Gianni Caravaggio’s artistic endeavours find shape and structure in sculptures that often feature a clearly precarious equilibrium. A particular element of his work is the use of a range of highly heterogeneous materials, often assembled so that they dialogue with one another, including marble, bronze, aluminium, paper, leather, cosmetic cream, talcum powder, polystyrene, lentils, sugar and many others.
One example of this is his 2002 work Sugar no Sugar Molecule, in which a parallelepiped with irregular borders is created using many cubes of white marble, polystyrene and sugar in varying sizes. Another example, from 2006, is Cosmicomica, where the corners of a prism in white marble are marked by the presence of a single red lentil.
“In more than one piece of art,” writes Alessandro Rabottini in his essay in the catalogue, “Gianni Caravaggio has staged a form of osmosis between the materials, amplifying the mutual mimetic properties of each one and often increasing the sensation that we are witnessing a simulation, a trick of the senses and a constant flow between how things are and how, on the contrary, they appear”.
An example is the 2008 work Stand out of my light (the truth), a mysterious form created by juxtaposing white and dark grey marbles, with the junction line falling in the trajectory of the shadow that the corner of a wall projects on to the floor, indeed causing the word “shadow” to appear in the description of the sculpture as one of the materials used.
In another work, The Mystery hidden by a cloud, created in 2013, it is the title that sparks a form of debate between light and shadow as a “role playing game” between the perception of the spectator and the materials used. Here, around half of the surface area of a large mass of black Belgian marble is sprinkled with powdered sugar to recreate the visual effect of a cloud spreading over a mountain, rendering one part darker than those that are still bathed in sunlight.
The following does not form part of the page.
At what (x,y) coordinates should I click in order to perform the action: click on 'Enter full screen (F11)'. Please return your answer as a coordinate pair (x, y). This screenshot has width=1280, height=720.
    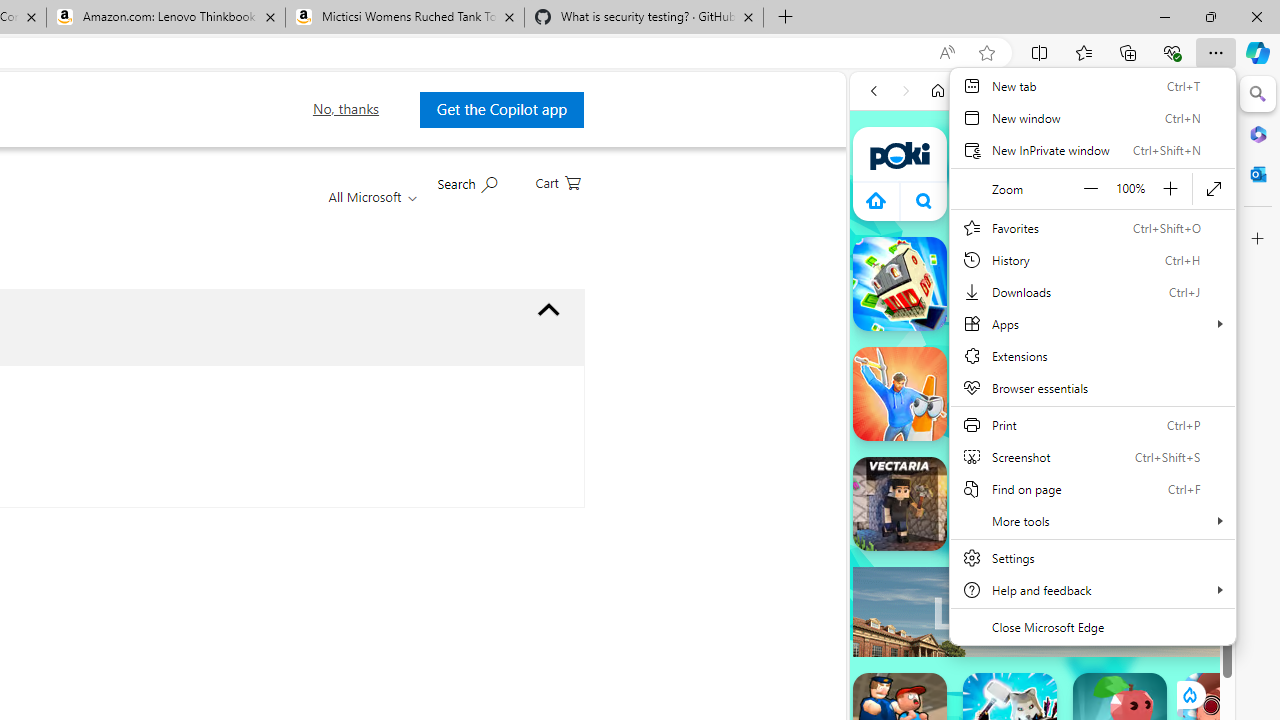
    Looking at the image, I should click on (1213, 189).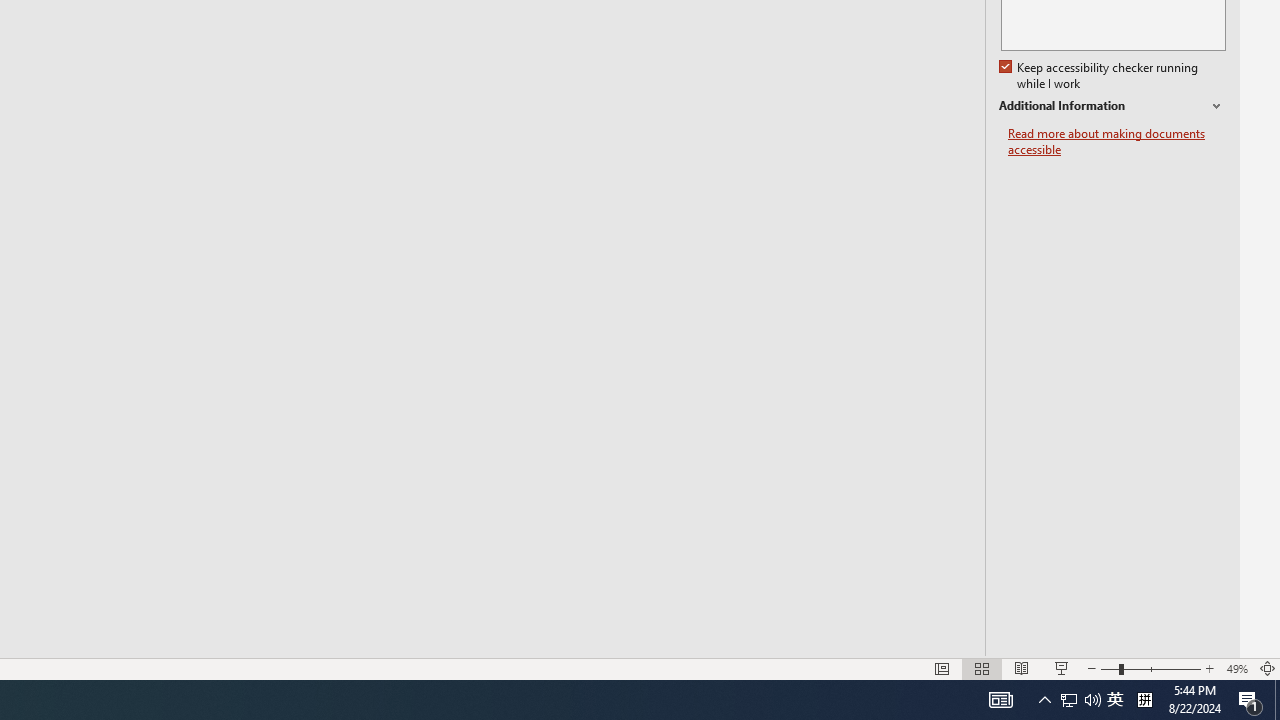  What do you see at coordinates (1022, 669) in the screenshot?
I see `'Reading View'` at bounding box center [1022, 669].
The title of the exhibition, Finalmente solo [Alone at last], invites the public to leave “outside” the thousand acoustic and visual sensory stimuli that bombard the contemporary man, the real time connections, the anxiety about being constantly omnipresent. It urges us to return to reflecting, to feeling the works that he has “staged” with body and soul. Caravaggio opens the gates of his “magic circle”, to liberate us from convention and banality and forces us to look at the world as if we were seeing it for the first time, and fantasise about what we are seeing.

“The universes of Caravaggio,” according to Emma Zanella and Lorand Hegyi, “transmit constant vibrations that the public is invited to feel and receive, implementing forms of recognition that change constantly. Each one of the sculptures by Gianni Caravaggio indeed contrasts our usual abilities to find our bearings and the standard thought processes that are part of our way of seeing the universe, of our perception of the real processes that govern human and social relations”.
“The bittiness of objects,” they continue, “their general fragility and the perishable nature of the results obtained when materials are combined, convey a sense of distance, of the “far-away” in terms of time and space, which can be linked to potential contexts, to relevant centres and connections. Melancholic bewilderment, this sensation of existential isolation and the inner turmoil of the various components of the installations intensify the prospects of intelligible systems in which reason reveals itself”.
The exhibition is accompanied by the catalogue by Silvana Editoriale published by the two museums (in three languages: Italian, English and French) with texts by the museum directors Lorand Hegyi and Emma Zanella, by Jean Luc Nancy, Alessandro Rabottini, Federico Ferrari and Gianni Caravaggio himself.